OBJECTIVE A » Express everything in the entries from the line containing "Where should I click to: Click the 'Model" down to the last line of the entries as a numbered list, leaving out blank lines.

If x is an integer, is |x| > 1?

First of all: is \(|x| > 1\) means is \(x<-1\) (-2, -3, -4, ...) or \(x>1\) (2, 3, 4, ...), so for YES answer \(x\) can be any integer but -1, 0, and 1.

(1) (1 - 2x)(1 + x) < 0 --> rewrite as \((2x-1)(x+1)>0\) (so that the coefficient of x^2 to be positive after expanding): roots are \(x=-1\) and \(x=\frac{1}{2}\) --> "\(>\)" sign means that the given inequality holds true for: \(x<-1\) and \(x>\frac{1}{2}\). \(x\) could still equal to 1, so not sufficient.

(2) (1 - x)(1 + 2x) < 0 --> rewrite as \((x-1)(2x+1)>0\): roots are \(x=-\frac{1}{2}\) and \(x=1\) --> "\(>\)" sign means that the given inequality holds true for: \(x<-\frac{1}{2}\) and \(x>1\). \(x\) could still equal to -1, so not sufficient.

(1)+(2) Intersection of the ranges from (1) and (2) is \(x<-1\) and \(x>1\). Sufficient.

roots are x=-1 and x=1/2 and --> ">" sign means that the given inequality holds true for: x<-1 and x>1/2 ... can you please help me with this concept and what will happen if sign was "<"..further, will it be right in stating that when there is a positive sign, x is greater than the positive root and x is less than the negative root?

roots are x=-1 and x=1/2 and --> ">" sign means that the given inequality holds true for: x<-1 and x>1/2 ... can you please help me with this concept and what will happen if sign was "<"..further, will it be right in stating that when there is a positive sign, x is greater than the positive root and x is less than the negative root?

ITEMS »
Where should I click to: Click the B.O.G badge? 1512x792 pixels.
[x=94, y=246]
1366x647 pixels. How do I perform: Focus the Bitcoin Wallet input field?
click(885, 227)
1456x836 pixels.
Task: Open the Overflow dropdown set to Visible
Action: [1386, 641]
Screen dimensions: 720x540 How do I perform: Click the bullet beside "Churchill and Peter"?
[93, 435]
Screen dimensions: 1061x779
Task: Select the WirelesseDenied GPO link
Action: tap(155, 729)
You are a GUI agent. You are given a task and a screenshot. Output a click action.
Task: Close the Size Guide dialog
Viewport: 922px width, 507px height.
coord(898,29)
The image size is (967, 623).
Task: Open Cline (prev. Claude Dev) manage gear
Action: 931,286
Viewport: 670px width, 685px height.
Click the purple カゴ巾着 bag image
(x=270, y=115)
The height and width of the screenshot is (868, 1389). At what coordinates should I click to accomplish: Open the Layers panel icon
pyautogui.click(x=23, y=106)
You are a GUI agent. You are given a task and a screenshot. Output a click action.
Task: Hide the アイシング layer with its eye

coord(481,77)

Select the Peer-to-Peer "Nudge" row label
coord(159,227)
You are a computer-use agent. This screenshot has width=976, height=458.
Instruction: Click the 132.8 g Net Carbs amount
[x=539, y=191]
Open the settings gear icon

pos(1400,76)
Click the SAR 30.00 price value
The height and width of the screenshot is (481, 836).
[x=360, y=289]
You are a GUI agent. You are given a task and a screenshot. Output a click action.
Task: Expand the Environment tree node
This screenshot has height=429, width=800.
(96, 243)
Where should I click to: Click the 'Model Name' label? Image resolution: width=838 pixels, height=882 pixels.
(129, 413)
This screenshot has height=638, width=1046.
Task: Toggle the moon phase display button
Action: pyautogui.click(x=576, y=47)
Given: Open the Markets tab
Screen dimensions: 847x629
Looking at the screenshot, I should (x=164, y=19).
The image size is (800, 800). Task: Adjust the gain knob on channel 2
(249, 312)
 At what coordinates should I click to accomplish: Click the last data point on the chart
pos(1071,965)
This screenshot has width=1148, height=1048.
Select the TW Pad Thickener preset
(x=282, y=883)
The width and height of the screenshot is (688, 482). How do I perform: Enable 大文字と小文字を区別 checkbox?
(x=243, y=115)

OBJECTIVE B » In the inequality discussion, what roots are given for the rewritten inequality in statement (2)?

FULL RESPONSE A »
1. Where should I click to: Click the 'Model Name' label? Image resolution: width=838 pixels, height=882 pixels.
2. (129, 413)
3. This screenshot has height=638, width=1046.
4. Task: Toggle the moon phase display button
5. Action: pyautogui.click(x=576, y=47)
6. Given: Open the Markets tab
7. Screen dimensions: 847x629
8. Looking at the screenshot, I should (x=164, y=19).
9. The image size is (800, 800). Task: Adjust the gain knob on channel 2
10. (249, 312)
11.  At what coordinates should I click to accomplish: Click the last data point on the chart
12. pos(1071,965)
13. This screenshot has width=1148, height=1048.
14. Select the TW Pad Thickener preset
15. (x=282, y=883)
16. The width and height of the screenshot is (688, 482). How do I perform: Enable 大文字と小文字を区別 checkbox?
17. (x=243, y=115)

FULL RESPONSE B » x = -1/2 and x = 1